Many analysts compare the rise of bitcoin prices to earlier bubbles in which ordinary investors lost a great deal of money. The dotcom boom of the late 1990s ended with the NASDAQ composite index of technology companies crashing by more than 50%. During that time, Microsoft lost US$240 billion in market cap.

At least many of the tech firms that had astronomical valuations at that time actually provided services that had paying customers. Some of the companies that saw their share prices plunge in 2000 are leading the stock market boom today. But even the strongest supporters of bitcoin would probably have a hard time adequately explaining the benefits that bitcoin provides and why its price is shooting up.

All they can say is that valuations will continue to soar and that if you own any bitcoin, you should continue to “hodl.” The word “hodl” is a deliberately mistyped version of “hold” that is a popular term in the cryptocurrency world.

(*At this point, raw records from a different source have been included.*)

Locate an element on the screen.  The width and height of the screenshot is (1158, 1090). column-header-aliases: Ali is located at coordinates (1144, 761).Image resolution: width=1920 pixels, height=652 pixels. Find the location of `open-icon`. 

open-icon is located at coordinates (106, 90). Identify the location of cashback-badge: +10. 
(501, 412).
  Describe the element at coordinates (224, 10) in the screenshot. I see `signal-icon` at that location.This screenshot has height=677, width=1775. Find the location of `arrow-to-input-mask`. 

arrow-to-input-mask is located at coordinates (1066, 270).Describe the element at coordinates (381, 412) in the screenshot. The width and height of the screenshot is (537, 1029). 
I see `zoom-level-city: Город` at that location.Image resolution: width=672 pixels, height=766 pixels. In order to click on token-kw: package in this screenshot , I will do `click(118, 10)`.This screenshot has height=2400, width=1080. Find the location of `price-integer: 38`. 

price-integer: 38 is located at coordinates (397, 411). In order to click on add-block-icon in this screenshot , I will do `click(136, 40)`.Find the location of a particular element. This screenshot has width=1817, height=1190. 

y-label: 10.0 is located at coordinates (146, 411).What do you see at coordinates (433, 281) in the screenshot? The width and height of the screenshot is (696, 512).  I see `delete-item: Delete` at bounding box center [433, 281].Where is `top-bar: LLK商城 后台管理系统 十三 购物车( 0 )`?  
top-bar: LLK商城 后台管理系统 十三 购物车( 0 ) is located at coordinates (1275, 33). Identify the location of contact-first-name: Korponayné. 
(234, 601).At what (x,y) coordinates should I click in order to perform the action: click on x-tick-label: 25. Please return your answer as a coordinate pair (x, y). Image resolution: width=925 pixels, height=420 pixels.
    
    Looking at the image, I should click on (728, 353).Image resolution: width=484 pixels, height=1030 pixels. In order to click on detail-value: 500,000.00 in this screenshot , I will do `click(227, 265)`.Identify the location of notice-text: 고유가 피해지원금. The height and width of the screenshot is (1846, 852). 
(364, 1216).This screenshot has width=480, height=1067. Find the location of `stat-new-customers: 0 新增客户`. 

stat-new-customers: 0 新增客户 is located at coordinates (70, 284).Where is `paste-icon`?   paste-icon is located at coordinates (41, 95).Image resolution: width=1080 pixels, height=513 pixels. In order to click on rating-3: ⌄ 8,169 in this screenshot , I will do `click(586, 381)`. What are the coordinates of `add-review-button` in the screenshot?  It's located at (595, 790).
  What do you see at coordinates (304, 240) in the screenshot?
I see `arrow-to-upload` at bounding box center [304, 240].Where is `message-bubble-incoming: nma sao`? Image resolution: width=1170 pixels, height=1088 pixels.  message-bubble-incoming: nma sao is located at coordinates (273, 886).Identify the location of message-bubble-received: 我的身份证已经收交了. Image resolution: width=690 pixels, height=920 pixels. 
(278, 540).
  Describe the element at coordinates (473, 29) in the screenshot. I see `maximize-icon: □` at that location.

It means that bitcoin owners should resist the temptation to sell when prices rise. Why? Because they will soar even higher.

Indeed, “FOMO” – short for “fear of missing out” – is another popular term in the cryptocurrency world, and a key factor behind investors’ decision put money into bitcoin and “hodl” onto it even as its prices surge to breathtaking highs.

The bottom line

If you haven’t bought any bitcoin yet and you want to enter the market now, you should use only your risk capital – the money that you can safely afford to lose. But bear in mind that the bitcoin market is practically unregulated. You will be putting your money into the “Wild West” of the investment world – and whether bitcoin prices will ultimately collapse or continue to surge is anyone’s guess.